A total of 103 archived clinical samples were fixed in 10% formaldehyde solution, embedded in paraffin and serially severed into 4 μm sections. After deparaffinized in xylene and rehydrated in graded ethanol, microwave heating with sodium citrate retrieval buffer (pH 6.0) was performed for antigen retrieval. The endogenous peroxidase was inactivated by treatment with 3% H₂O₂ for 10 min. Tissue sections were incubated with blocking buffer followed by incubation with primary antibodies Anti-CD68 (1:100, Cell Signaling Technology, MA, USA), Anti-CD163 (1:100, Cell Signaling Technology, MA, USA), Anti-CD206 (1:100, Cell Signaling Technology, MA, USA) and Anti-CXCL5 (1:200, Abcam, Cambridge, UK) at 4 °C overnight. After washing with PBS, the secondary antibody horseradish peroxidase (HRP)-conjugated Anti-Rabbit IgG (1:100, Cell Signaling Technology, MA, USA) was added for 30 min’ incubation at room temperature. 3, 3ʹ-diaminobenzidine (DAB) regent was applied for visualizing staining subsequent to PBS washing, then all slices were re-dyed with hematoxylin, dehydrated and sealed for microscopic examination. At least three slices were taken from each tumor tissue and five independent fields were randomly selected from each slice for detection. CXCL5 immunoreactivity was scored by multiplying the staining percentage scores (~ 5% scores 0; 5% ~ 25% scores 1; 25% ~ 50% scores 2; 50% ~ 75% scores 3; 75% ~ 100% scores 4) and staining intensity scores (0, no staining; 1, weak; 2, moderate; 3, strong). A final score of 0–3 was defined as low expression, while others were defined as high expression. CD68, CD163 and CD206 immunoreactivity were analyzed by calculating the mean number of positive cells in 5 random 400-fold fields. Two independent pathologists observed and scored the slices without knowledge of the patients’ clinical information.

Human gastric cancer cell lines MKN45 and HGC27, and human mononuclear cells (THP-1) were acquired from the Cell Resource Center of Peking Union Medical College (Beijing, China). The cells were maintained in RPMI-1640 medium (Gibco, Carlsbad, CA, USA) incorporating 10% fetal bovine serum (FBS) (Gibco, Carlsbad, CA, USA) and 1% penicillin/streptomycin (Gibco, Carlsbad, CA, USA) in a humidified 37 °C incubator with 5% CO₂. 0.25% trypsin (NCM Biotech, Suzhou, Jiangsu, China) was administered in the logarithmic growth phase for cell digestion and passage.
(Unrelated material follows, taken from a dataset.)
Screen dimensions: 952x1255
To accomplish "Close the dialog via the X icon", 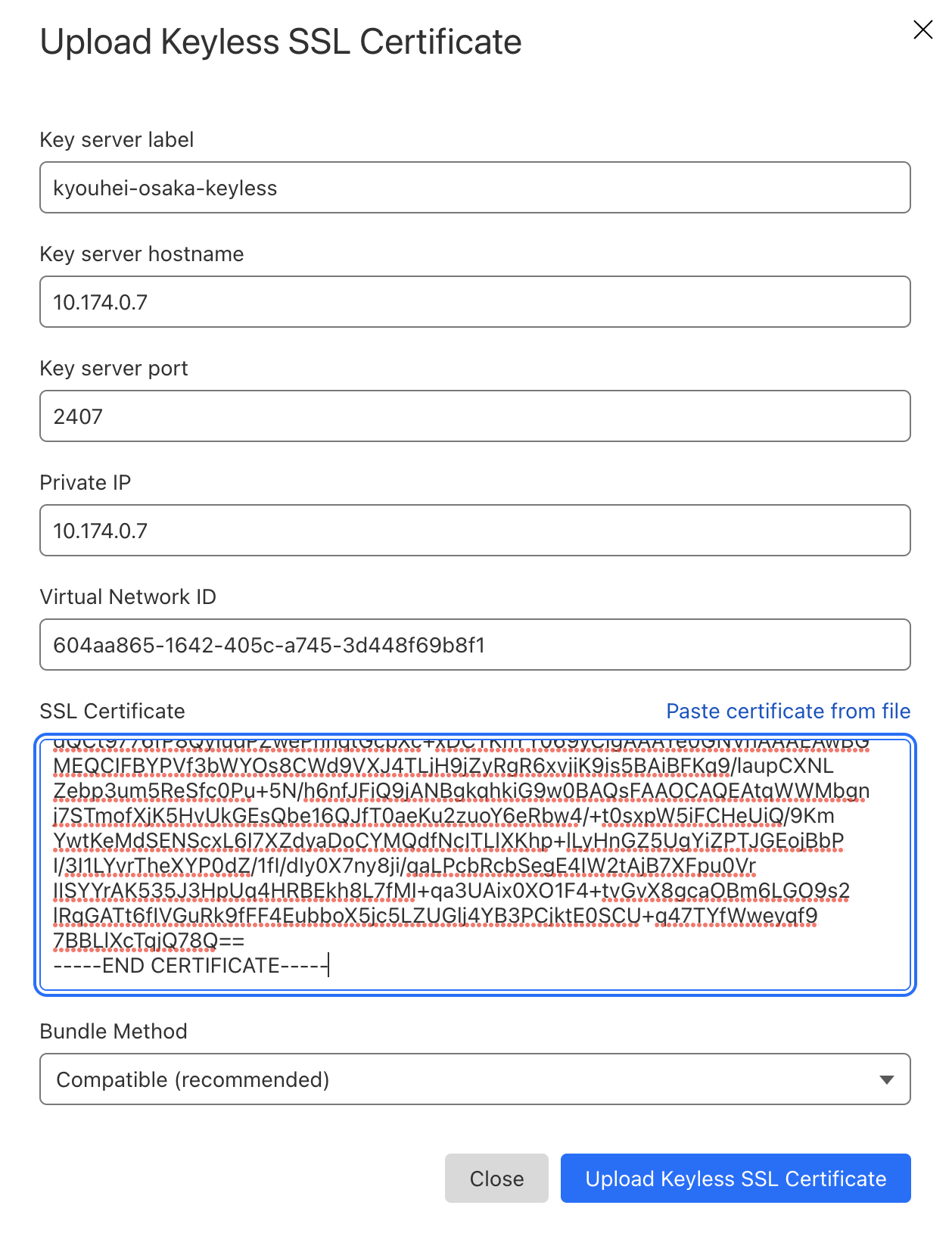I will [x=922, y=30].
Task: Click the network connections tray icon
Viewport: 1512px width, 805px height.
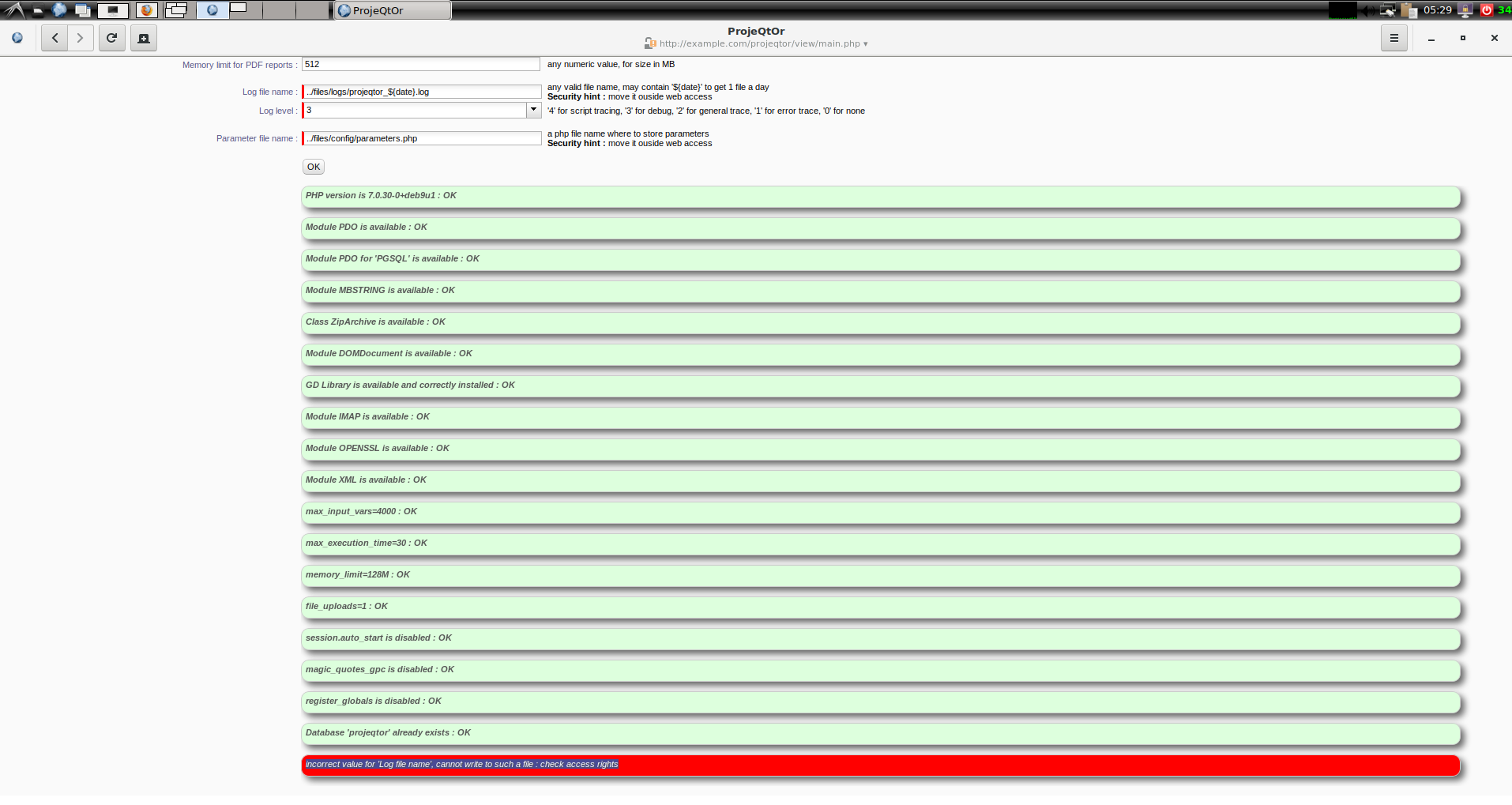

Gastric cancer cell lines were regarded as 5-FU-sensitive (MKN45-S and HGC27-S) and the IC₅₀ of 5-FU was detected. 5-FU-resistent cell lines (MKN45-R and HGC27-R) were generated by repetitively exposing gastric cancer cells to increasing concentrations of 5-FU over a 10 month period and the acquired 5-FU resistance was confirmed by detecting the IC₅₀ of 5-FU and resistance index. THP-1 monocytes were differentiated into macrophages by 24 h incubation with 100 ng/ml phorbol 12-myristate 13-acetate (PMA) (Sigma-Aldrich, St.louis, MO, USA) for 24 h. Adherent cells were washed twice with culture medium followed by 24 h incubation to obtain the resting state of macrophages (M0). Method of detaching PMA-treated THP-1 cells from the culture dish was demonstrated in Additional file 1: Text S1.

Transwell chambers (6-well plates, 0.4-μm pore size; Corning, NY, USA) were used for co-culture. MKN45-S, HGC27-S, MKN45-R and HGC27-R cells were seeded onto the upper chambers, and M0 macrophages were placed in the lower chambers. After 48 h of co-culture, TAMs from 5-FU-sensitive TME (MS) and 5-FU-resistant TME (MR) were obtained and harvested for experimental analysis. To investigate the effect of TAMs with different phenotypes on gastric cancer cells, MS and MR were transferred to the upper chambers and gastric cancer cells were placed in the lower chambers for 48 h of co-culture.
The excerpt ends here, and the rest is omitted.